━━ Excerpted data ━━

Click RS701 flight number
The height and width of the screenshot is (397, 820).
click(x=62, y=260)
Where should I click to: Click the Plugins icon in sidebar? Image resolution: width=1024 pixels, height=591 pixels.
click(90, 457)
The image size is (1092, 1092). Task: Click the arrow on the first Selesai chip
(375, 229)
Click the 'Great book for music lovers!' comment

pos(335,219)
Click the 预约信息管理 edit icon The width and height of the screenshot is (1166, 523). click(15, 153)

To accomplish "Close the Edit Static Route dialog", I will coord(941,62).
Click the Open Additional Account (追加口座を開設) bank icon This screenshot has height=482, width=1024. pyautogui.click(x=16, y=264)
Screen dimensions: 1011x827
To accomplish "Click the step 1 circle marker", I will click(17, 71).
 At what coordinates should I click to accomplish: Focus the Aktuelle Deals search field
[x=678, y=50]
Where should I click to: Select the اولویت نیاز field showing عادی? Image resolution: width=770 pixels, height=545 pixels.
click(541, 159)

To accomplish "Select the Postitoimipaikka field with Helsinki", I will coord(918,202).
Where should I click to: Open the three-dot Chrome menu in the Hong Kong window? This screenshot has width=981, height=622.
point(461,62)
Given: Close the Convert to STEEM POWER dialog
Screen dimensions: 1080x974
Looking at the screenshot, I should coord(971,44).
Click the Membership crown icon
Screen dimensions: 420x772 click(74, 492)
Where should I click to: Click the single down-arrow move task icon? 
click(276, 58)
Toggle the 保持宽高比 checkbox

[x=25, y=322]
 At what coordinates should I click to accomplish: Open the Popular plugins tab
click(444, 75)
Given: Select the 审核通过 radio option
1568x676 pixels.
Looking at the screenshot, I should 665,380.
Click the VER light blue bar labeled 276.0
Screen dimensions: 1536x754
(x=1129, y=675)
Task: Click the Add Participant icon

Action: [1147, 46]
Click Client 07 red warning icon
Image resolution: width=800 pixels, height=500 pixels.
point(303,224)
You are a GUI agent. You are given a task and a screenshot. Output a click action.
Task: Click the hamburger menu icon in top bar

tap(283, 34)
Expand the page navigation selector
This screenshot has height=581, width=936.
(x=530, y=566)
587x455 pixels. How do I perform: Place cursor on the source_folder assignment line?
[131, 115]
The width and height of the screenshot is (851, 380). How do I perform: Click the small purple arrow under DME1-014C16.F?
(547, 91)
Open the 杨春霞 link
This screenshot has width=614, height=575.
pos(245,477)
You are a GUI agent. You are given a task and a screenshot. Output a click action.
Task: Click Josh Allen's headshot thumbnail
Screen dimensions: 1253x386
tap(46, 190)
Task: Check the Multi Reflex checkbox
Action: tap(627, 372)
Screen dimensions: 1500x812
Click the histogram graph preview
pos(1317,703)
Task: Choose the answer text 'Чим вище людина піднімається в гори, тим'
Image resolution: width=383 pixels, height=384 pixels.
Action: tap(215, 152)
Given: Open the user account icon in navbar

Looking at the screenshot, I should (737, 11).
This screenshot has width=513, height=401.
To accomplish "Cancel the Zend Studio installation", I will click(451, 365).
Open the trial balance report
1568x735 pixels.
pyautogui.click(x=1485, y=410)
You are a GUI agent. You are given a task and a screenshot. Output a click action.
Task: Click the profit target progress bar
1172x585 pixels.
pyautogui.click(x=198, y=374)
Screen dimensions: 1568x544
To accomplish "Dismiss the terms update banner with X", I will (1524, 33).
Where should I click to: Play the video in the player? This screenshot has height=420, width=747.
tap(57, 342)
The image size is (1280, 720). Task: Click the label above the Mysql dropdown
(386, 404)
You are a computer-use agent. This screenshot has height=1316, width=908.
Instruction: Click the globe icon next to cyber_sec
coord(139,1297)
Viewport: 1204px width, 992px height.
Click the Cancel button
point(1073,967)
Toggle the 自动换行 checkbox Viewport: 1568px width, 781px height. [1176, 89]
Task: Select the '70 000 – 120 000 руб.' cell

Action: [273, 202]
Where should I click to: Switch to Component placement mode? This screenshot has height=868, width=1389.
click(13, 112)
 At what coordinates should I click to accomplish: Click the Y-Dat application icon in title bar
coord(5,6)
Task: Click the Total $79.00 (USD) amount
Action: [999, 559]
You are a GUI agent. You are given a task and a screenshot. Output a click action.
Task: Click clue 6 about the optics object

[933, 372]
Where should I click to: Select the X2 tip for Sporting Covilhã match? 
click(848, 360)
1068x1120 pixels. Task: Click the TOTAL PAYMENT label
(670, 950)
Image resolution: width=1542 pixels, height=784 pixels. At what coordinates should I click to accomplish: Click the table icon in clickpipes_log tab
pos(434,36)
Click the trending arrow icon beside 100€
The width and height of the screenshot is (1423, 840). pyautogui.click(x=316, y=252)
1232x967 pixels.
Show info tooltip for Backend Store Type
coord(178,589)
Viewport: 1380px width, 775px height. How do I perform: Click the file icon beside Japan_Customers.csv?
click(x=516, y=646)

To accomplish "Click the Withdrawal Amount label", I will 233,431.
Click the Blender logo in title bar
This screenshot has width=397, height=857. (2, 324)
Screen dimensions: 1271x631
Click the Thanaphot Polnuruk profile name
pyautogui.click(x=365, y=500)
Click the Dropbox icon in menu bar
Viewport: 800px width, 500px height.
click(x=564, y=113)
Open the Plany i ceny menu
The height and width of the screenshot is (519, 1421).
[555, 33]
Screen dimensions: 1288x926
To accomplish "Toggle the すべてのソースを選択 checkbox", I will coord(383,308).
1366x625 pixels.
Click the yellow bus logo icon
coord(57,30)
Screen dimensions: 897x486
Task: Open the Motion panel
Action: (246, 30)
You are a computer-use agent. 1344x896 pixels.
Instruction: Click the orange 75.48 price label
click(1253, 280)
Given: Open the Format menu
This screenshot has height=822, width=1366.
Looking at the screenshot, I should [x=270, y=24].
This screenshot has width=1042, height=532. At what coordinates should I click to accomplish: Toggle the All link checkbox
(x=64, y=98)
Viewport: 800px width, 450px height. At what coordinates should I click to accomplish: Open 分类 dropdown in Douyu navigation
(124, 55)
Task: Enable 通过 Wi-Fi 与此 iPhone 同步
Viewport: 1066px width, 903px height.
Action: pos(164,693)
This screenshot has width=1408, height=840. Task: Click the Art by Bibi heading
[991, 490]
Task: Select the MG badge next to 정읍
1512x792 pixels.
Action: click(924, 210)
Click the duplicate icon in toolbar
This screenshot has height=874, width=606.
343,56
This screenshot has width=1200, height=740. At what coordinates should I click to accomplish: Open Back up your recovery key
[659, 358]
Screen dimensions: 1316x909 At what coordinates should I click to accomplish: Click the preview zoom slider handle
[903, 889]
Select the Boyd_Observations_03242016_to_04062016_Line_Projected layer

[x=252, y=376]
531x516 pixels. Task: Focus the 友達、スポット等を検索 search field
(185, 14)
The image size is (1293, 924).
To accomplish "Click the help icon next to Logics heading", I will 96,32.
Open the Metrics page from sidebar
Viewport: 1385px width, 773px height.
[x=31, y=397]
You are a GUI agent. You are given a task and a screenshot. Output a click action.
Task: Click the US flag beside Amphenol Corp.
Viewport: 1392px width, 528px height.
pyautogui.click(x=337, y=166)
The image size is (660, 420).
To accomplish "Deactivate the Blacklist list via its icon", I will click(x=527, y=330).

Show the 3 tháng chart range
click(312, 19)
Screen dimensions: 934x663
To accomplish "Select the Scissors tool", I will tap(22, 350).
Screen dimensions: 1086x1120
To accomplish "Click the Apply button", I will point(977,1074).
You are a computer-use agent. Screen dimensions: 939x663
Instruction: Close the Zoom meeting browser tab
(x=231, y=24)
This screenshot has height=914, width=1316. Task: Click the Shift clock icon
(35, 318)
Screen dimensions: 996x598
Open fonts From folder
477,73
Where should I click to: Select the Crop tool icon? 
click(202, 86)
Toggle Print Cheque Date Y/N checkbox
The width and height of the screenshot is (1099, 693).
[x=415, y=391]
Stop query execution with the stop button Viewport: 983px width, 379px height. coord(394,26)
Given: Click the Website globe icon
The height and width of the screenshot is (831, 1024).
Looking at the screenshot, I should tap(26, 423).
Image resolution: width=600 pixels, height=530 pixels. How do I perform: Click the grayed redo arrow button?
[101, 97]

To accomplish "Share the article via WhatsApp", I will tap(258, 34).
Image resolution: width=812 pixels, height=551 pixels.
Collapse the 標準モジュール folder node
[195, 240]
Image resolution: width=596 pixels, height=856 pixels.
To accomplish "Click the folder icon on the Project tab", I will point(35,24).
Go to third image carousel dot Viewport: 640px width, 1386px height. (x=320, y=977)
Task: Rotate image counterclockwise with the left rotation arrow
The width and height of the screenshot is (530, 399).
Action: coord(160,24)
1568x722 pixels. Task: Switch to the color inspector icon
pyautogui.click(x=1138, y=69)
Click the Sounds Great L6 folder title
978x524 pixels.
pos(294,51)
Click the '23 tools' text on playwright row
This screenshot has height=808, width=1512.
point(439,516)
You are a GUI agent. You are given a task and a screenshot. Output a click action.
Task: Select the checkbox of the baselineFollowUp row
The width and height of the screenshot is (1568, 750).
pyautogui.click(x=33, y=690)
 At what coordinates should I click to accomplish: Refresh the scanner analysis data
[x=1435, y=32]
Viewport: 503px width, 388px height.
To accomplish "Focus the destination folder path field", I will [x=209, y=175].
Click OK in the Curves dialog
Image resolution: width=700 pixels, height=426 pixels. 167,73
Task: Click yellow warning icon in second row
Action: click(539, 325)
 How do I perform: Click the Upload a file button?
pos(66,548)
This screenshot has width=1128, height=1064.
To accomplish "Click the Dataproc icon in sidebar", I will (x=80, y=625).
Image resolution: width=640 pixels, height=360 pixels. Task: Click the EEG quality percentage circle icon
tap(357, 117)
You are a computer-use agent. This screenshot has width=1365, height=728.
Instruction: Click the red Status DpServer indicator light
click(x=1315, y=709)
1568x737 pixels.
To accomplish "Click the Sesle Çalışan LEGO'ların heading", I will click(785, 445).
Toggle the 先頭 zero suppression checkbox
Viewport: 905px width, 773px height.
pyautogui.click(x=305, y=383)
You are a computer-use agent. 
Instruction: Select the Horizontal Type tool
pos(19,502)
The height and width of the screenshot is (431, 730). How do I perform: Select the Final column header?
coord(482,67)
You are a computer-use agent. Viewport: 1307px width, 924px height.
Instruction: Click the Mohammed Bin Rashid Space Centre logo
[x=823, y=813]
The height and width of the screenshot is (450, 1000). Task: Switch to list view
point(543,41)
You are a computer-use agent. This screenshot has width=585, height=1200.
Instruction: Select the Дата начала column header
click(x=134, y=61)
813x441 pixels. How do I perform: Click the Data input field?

━━━

## What you should do
All lines above from the one holding "Stop query execution" to the one holding "Click the Sounds Great L6 folder title", inclusive, are to be copied exactly; no other line is wanted.

## Response below
Stop query execution with the stop button Viewport: 983px width, 379px height. coord(394,26)
Given: Click the Website globe icon
The height and width of the screenshot is (831, 1024).
Looking at the screenshot, I should tap(26, 423).
Image resolution: width=600 pixels, height=530 pixels. How do I perform: Click the grayed redo arrow button?
[101, 97]

To accomplish "Share the article via WhatsApp", I will tap(258, 34).
Image resolution: width=812 pixels, height=551 pixels.
Collapse the 標準モジュール folder node
[195, 240]
Image resolution: width=596 pixels, height=856 pixels.
To accomplish "Click the folder icon on the Project tab", I will point(35,24).
Go to third image carousel dot Viewport: 640px width, 1386px height. (x=320, y=977)
Task: Rotate image counterclockwise with the left rotation arrow
The width and height of the screenshot is (530, 399).
Action: coord(160,24)
1568x722 pixels. Task: Switch to the color inspector icon
pyautogui.click(x=1138, y=69)
Click the Sounds Great L6 folder title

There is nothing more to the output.